Which is not a complaint. Poker is exactly the sort of thing I need right now. A lot of life changes last year: moving into our first house, leaving friends and neighbors behind, a new career for the Mrs., the gradual ending of my soccer playing. It's great to have poker to fill that entertainment/competitive void. I've always had an outlet for that. I've played soccer for 30 years. I played some adult baseball for six. And felt the same way about those games as I do poker. I want to win. I want to improve. I want to play the game the right way.
So it was a natural fit for me. Yet, a year ago (hell, eight months ago), I'd never played a single hand of Texas Hold 'Em in my life. Now I'm calculating pot odds in my dreams. It's an amazing thing, that this game has become so important to me in so short of time. Some of it has to do with gambling. I've always enjoyed that. But a lot has to do with that thirst for knowledge, the myriad questions that arise after a session. Did I play that right? How else could I have played it? What was that guy thinking?!?!?!
It's akin to an intrigue, a mystery, that my curiosity wants to solve. Am I "in it" to "win it?" Of course. I'm guessing I wouldn't be quite as taken with the game if I lost all the time. But the related issue is improvement. That is the ultimate goal. Naturally, profit should follow, or go hand in hand, with raising your level of play. But a win is fleeting. It's very often followed by a loss.

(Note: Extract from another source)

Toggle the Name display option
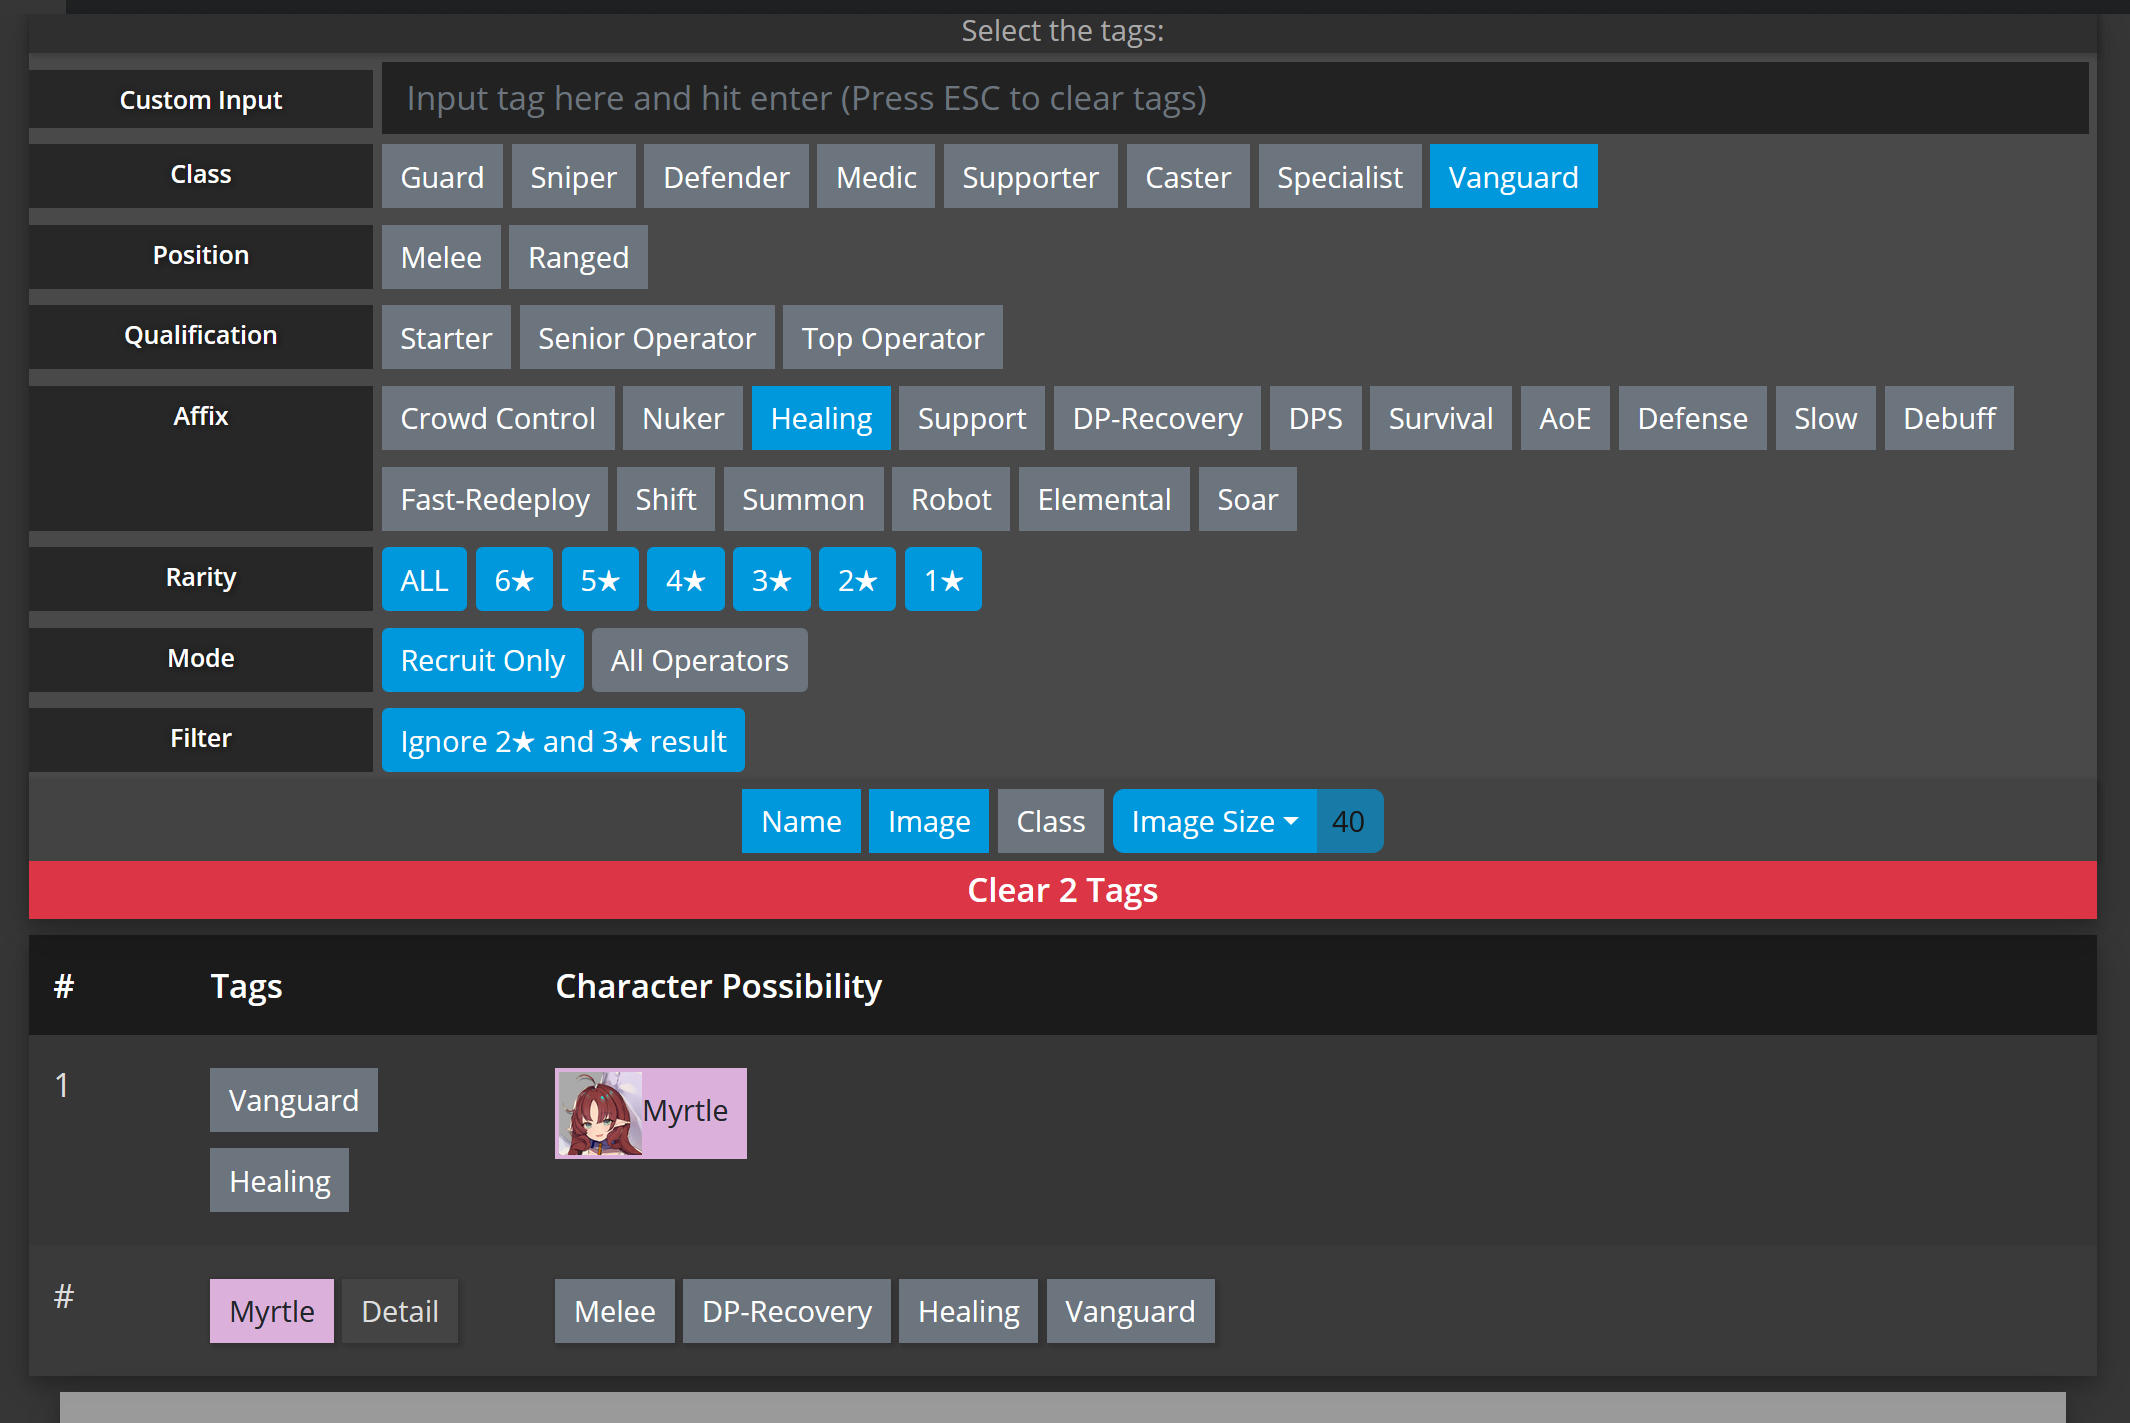The image size is (2130, 1423). click(x=800, y=822)
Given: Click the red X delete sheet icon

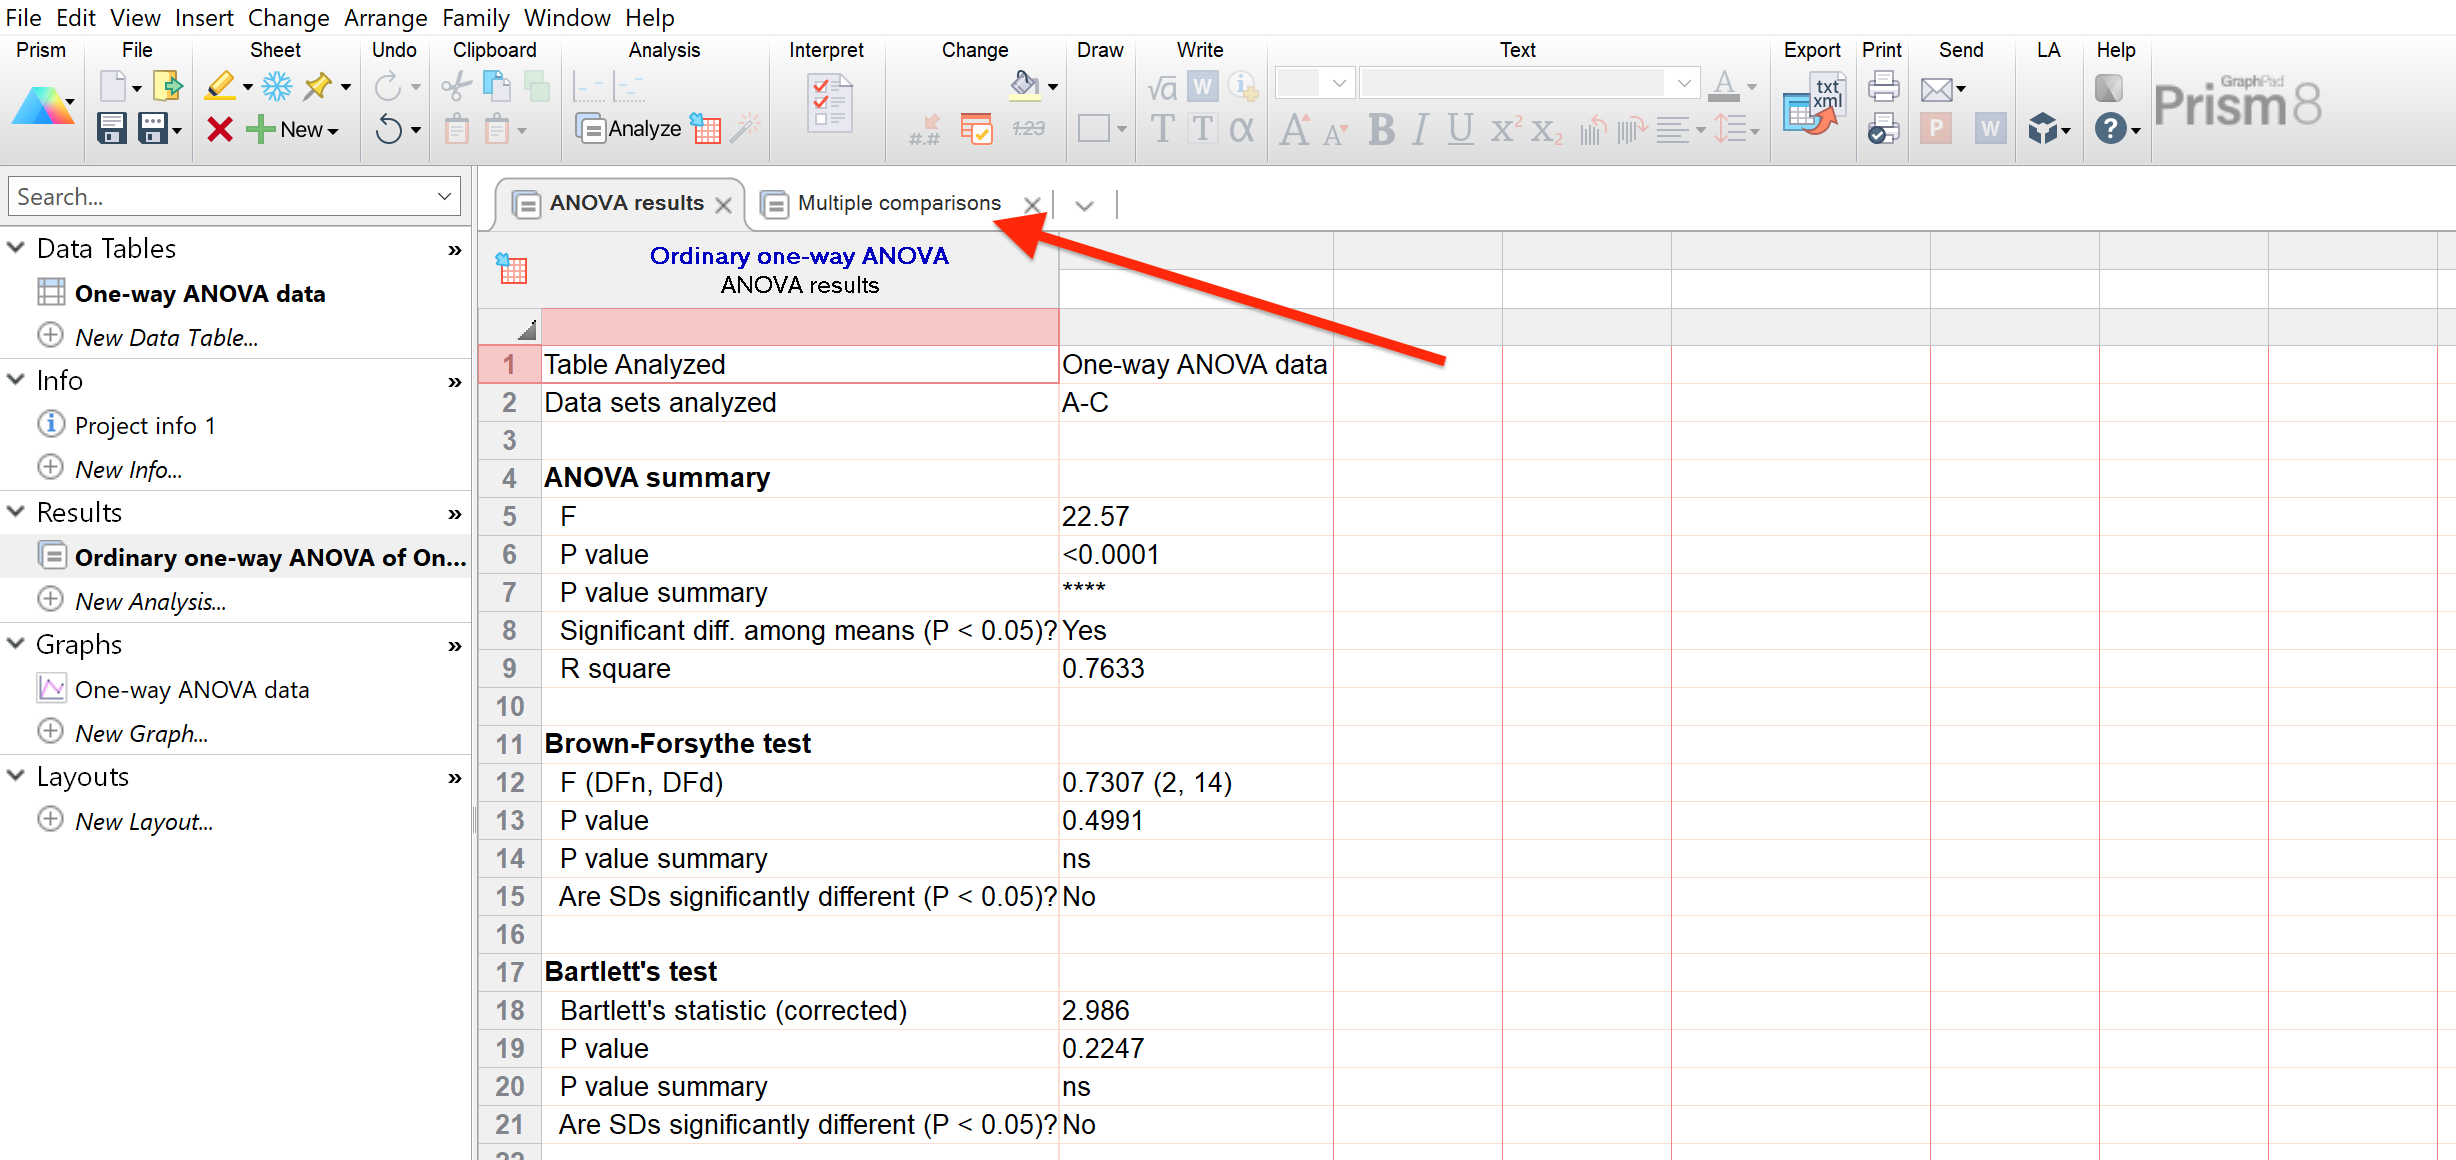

Playing consistently at a high level of expertise, that is an accomplishment. That is something to strive for. That is what gets you to the final table.
Heh.
That kinda got away from me. It's why I could never write a novel. I start off in one direction and end up elsewhere. My brain is a jumbled telephone cord of tangents. I'm gonna blame it on not playing poker last night.
Anyway, I like winning. As much as I enjoy that part, I like knowing I played well just as much. I get over bad beats much quicker than when I play like a jackass.